Africa’s development needs are greatly aligned with Islamic finance given the continent’s infrastructure deficit, paving the way for more sharia-compliant products on the continent, according to Imran Mufti, partner at Riyadh-based law firm Hogan Lovells.
“Being attached to tangible infrastructure and development projects and assets which are much needed in Africa is in line with the ethos of Islamic finance,” he said. “Moreover, there is plenty of liquidity in the GCC region and the Middle East looking for viable investments. Africa offers investors there many choices.”
Mufti’s statement comes following three sukuk – or Islamic bonds – were issued in West Africa on the 18th October from Côte d’Ivoire, Senegal and Togo. Other sukuk came from Senegal in 2014 and another from the Côte d’Ivoire in 2015, making five in total.
Hogan Lovells advised the Islamic Corporation for the Development of the Private Sector (ICD) as lead arranger on all five sukuk issues. The total value of sukuk issued between 2014 and 2016 amounted to CFA766bn ($1.3bn).

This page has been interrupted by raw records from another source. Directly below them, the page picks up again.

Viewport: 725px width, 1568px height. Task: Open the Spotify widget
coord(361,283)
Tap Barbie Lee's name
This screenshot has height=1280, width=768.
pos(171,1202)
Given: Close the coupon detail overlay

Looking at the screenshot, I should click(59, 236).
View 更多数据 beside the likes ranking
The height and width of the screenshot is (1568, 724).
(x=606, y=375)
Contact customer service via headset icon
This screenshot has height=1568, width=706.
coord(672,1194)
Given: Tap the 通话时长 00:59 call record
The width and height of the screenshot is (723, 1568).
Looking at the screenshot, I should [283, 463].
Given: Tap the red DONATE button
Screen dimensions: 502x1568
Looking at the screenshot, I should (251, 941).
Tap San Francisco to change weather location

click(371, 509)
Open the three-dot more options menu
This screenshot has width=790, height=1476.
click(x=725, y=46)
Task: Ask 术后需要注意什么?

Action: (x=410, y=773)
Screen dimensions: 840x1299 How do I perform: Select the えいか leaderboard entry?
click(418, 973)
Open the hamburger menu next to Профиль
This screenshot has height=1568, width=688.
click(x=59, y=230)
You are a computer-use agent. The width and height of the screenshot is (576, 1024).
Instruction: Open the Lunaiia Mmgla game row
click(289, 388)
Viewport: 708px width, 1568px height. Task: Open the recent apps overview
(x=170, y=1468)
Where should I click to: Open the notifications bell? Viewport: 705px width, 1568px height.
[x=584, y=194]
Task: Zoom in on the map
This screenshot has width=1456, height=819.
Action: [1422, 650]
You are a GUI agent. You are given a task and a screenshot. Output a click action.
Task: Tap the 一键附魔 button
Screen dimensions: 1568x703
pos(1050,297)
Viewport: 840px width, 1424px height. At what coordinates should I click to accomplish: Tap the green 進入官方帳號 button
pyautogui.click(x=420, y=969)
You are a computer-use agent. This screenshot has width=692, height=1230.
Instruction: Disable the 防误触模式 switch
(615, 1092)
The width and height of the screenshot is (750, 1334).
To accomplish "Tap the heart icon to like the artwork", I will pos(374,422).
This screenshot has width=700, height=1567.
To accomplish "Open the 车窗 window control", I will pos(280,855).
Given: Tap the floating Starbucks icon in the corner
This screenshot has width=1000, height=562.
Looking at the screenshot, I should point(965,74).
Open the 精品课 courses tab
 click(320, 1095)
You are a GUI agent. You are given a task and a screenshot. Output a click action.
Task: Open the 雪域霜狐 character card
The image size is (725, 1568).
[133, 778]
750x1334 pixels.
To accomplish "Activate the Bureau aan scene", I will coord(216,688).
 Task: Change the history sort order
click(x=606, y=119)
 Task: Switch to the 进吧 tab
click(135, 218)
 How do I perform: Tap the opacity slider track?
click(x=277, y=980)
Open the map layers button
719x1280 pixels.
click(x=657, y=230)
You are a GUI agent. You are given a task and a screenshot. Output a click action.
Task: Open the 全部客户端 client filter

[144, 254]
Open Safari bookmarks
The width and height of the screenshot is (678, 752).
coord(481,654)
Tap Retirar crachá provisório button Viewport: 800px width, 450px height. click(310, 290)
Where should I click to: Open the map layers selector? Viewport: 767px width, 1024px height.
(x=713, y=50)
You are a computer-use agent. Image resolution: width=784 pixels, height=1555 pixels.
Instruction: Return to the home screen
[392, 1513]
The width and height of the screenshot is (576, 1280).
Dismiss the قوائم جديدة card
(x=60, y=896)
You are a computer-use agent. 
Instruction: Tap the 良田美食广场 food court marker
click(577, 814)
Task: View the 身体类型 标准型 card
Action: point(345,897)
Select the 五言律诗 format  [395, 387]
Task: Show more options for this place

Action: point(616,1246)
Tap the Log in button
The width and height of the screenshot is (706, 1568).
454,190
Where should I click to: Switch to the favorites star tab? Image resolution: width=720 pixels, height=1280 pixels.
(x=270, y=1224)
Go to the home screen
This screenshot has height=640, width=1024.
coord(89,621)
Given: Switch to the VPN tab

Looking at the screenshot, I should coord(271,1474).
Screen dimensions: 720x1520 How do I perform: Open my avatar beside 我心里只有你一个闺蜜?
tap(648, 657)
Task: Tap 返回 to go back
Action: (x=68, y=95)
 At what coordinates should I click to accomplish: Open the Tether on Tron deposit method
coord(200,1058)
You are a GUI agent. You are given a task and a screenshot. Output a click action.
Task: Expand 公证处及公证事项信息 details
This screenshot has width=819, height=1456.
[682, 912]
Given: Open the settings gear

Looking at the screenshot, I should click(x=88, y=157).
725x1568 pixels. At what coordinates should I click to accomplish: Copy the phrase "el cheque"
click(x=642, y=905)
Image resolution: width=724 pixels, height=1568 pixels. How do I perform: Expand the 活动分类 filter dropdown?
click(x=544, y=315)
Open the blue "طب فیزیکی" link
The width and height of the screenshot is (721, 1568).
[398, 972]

Senegal’s first sukuk in 2014 was for CFA100bn ($166m) at 6.25% and will mature in 2018. Meanwhile, Côte d’Ivoire’s sukuk issued in 2015 was for CFA150bn ($250m) with a yield of 5.75%. In the most recent issues, Senegal’s CFA200bn ($332m) 2026 sukuk had a yield of 6%, while Côte d’Ivoire’s 2023 sukuk achieved a yield of 5.75% for CFA$160bn ($266m), and Togo’s 2026 issue of CFA156bn ($259m) had a yield of 6.5%.
Each sharia-compliant bond was listed on the regional bourse, the Bourse Régionale des Valeurs Mobilières (BRVM), which also serves Benin, Burkina Faso, Guinea-Bissau, Mali and Niger. The sukuk were all linked to government-owned buildings.
Sukuk, although similar to traditional bonds, are linked to specific assets of which investors have partial ownership. Holders of sukuk have beneficial ownership of the underlying assets and can share in the revenue created by the assets, as opposed to receiving interest, as is the case with traditional debt issuance. Interest – or riba as it is known in Islamic finance – is forbidden under sharia law.
According to data from consulting firm EY, plugging Africa’s infrastructure deficit requires around $90bn in investment each year for the next ten years. Sukuk can be an affordable way for African governments to fill the gap, especially given the relatively low yields offered.
“Moreover, sukuk are open to sharia compliant and non-sharia compliant investors, so the pool that this type of debt can tap into is much larger than with conventional bonds,” says Mufti. While Mufti is unable to provide exact figures, each sukuk was oversubscribed, he says.
The sukuk come at a time when sovereign Eurobond issues out of Africa have been subdued given global economic headwinds. At the same time, yields on African Eurobonds have been increasing given the risk-off sentiment of investors and imminent Fed tapering in the US.
So far this year, South Africa sold $1.25bn of ten-year notes in April. Ghana, Nigeria and Tanzania have all expressed interest in issuing Eurobonds this year but nothing has come to fruition as yet.
“The latest sukuk issues’ success and tight yields – given difficult market conditions – show that investors are comfortable with sukuk from Africa,” says Mufti. “There will be much more sukuk out of the continent especially now as investors become increasingly more comfortable with Islamic finance in the region.”